Además de poseer cada una de estas habilidades que se han enumerado previamente, tendrá
en su conjunto la capacidad del equilibrio de las cosas, entre ayudar y sobre-ayudar a sus
colaboradores. Esta es una de las competencias más importantes y que mejor diferencian a un
buen líder de uno no bueno.

Y es que las personas nos formamos gracias a las experiencias vividas, y los nuevos retos
desarrollan habilidades con las que podrán resolver futuros problemas. De modo que saber
cuándo actuar y cuando permanecer en la sombra es básico para liderar un equipo de trabajo.
Y es que cuando se tiene un buen líder, se recuerda por mucho tiempo.

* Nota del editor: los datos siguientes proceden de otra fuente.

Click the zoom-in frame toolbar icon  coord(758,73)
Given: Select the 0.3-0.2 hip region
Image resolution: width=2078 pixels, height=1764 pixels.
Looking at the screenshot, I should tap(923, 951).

Un líder es
extremadamente valioso, a la vez que una persona excepcional y maravillosa.

Me gustaría finalizar el post con una fantástica frase de Grace Murray Hooper, científica de la
computación y militar estadounidense con grado de contraalmirante, «Tu dominas cosas, pero
lideras gente». Es una estupenda frase que resume todo lo que he hablado con anterioridad,
los líderes deben tener en cuenta en todo momento que lideran personas y no solo proyectos,
por lo que es importante y vital pararse a reflexionar sobre ello detenidamente.